**Выборка строк**
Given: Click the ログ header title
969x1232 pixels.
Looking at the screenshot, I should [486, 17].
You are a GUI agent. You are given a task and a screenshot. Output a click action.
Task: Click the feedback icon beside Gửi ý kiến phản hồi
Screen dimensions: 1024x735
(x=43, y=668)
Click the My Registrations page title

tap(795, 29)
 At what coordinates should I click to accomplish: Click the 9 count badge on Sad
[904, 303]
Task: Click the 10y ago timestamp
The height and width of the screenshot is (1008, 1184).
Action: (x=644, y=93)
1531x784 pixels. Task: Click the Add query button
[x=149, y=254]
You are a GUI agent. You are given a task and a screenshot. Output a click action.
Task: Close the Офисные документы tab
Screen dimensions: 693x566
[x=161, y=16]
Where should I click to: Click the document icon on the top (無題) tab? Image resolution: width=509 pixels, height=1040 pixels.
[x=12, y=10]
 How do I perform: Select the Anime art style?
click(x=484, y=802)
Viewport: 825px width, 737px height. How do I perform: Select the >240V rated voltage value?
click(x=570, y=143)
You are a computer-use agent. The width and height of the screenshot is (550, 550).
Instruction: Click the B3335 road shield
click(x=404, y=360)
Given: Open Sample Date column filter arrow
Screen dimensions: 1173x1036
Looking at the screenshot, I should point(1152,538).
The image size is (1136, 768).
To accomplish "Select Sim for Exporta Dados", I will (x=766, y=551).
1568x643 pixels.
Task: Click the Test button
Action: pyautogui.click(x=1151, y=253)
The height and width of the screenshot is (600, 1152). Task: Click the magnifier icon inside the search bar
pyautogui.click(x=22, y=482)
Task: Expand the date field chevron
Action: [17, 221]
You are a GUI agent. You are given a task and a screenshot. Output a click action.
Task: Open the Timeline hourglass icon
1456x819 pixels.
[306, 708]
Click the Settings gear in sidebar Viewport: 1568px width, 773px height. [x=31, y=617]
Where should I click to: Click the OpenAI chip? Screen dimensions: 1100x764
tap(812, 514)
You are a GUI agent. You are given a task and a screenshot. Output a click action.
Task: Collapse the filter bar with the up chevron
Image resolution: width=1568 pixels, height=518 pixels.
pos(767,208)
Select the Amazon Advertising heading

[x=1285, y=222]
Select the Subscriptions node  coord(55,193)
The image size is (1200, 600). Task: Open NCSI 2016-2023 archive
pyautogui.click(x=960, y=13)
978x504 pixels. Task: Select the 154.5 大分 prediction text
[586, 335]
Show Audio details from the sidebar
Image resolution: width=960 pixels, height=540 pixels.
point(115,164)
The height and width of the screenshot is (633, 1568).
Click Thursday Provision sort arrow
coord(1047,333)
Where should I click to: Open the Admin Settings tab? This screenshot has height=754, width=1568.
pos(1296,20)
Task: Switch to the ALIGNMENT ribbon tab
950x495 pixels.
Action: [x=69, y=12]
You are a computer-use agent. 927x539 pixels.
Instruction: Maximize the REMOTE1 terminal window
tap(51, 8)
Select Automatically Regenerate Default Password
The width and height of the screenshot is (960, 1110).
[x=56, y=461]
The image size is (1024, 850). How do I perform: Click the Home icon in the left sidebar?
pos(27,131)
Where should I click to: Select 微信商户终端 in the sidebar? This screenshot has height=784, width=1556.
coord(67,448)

**Цель**
Выведите все строки выше слово в слово, ничего в них не меняя.

**Письменный ответ**
Given: Click the ログ header title
969x1232 pixels.
Looking at the screenshot, I should [486, 17].
You are a GUI agent. You are given a task and a screenshot. Output a click action.
Task: Click the feedback icon beside Gửi ý kiến phản hồi
Screen dimensions: 1024x735
(x=43, y=668)
Click the My Registrations page title

tap(795, 29)
 At what coordinates should I click to accomplish: Click the 9 count badge on Sad
[904, 303]
Task: Click the 10y ago timestamp
The height and width of the screenshot is (1008, 1184).
Action: (x=644, y=93)
1531x784 pixels. Task: Click the Add query button
[x=149, y=254]
You are a GUI agent. You are given a task and a screenshot. Output a click action.
Task: Close the Офисные документы tab
Screen dimensions: 693x566
[x=161, y=16]
Where should I click to: Click the document icon on the top (無題) tab? Image resolution: width=509 pixels, height=1040 pixels.
[x=12, y=10]
 How do I perform: Select the Anime art style?
click(x=484, y=802)
Viewport: 825px width, 737px height. How do I perform: Select the >240V rated voltage value?
click(x=570, y=143)
You are a computer-use agent. The width and height of the screenshot is (550, 550).
Instruction: Click the B3335 road shield
click(x=404, y=360)
Given: Open Sample Date column filter arrow
Screen dimensions: 1173x1036
Looking at the screenshot, I should point(1152,538).
The image size is (1136, 768).
To accomplish "Select Sim for Exporta Dados", I will (x=766, y=551).
1568x643 pixels.
Task: Click the Test button
Action: pyautogui.click(x=1151, y=253)
The height and width of the screenshot is (600, 1152). Task: Click the magnifier icon inside the search bar
pyautogui.click(x=22, y=482)
Task: Expand the date field chevron
Action: [17, 221]
You are a GUI agent. You are given a task and a screenshot. Output a click action.
Task: Open the Timeline hourglass icon
1456x819 pixels.
[306, 708]
Click the Settings gear in sidebar Viewport: 1568px width, 773px height. [x=31, y=617]
Where should I click to: Click the OpenAI chip? Screen dimensions: 1100x764
tap(812, 514)
You are a GUI agent. You are given a task and a screenshot. Output a click action.
Task: Collapse the filter bar with the up chevron
Image resolution: width=1568 pixels, height=518 pixels.
pos(767,208)
Select the Amazon Advertising heading

[x=1285, y=222]
Select the Subscriptions node  coord(55,193)
The image size is (1200, 600). Task: Open NCSI 2016-2023 archive
pyautogui.click(x=960, y=13)
978x504 pixels. Task: Select the 154.5 大分 prediction text
[586, 335]
Show Audio details from the sidebar
Image resolution: width=960 pixels, height=540 pixels.
point(115,164)
The height and width of the screenshot is (633, 1568).
Click Thursday Provision sort arrow
coord(1047,333)
Where should I click to: Open the Admin Settings tab? This screenshot has height=754, width=1568.
pos(1296,20)
Task: Switch to the ALIGNMENT ribbon tab
950x495 pixels.
Action: [x=69, y=12]
You are a computer-use agent. 927x539 pixels.
Instruction: Maximize the REMOTE1 terminal window
tap(51, 8)
Select Automatically Regenerate Default Password
The width and height of the screenshot is (960, 1110).
[x=56, y=461]
The image size is (1024, 850). How do I perform: Click the Home icon in the left sidebar?
pos(27,131)
Where should I click to: Select 微信商户终端 in the sidebar? This screenshot has height=784, width=1556.
coord(67,448)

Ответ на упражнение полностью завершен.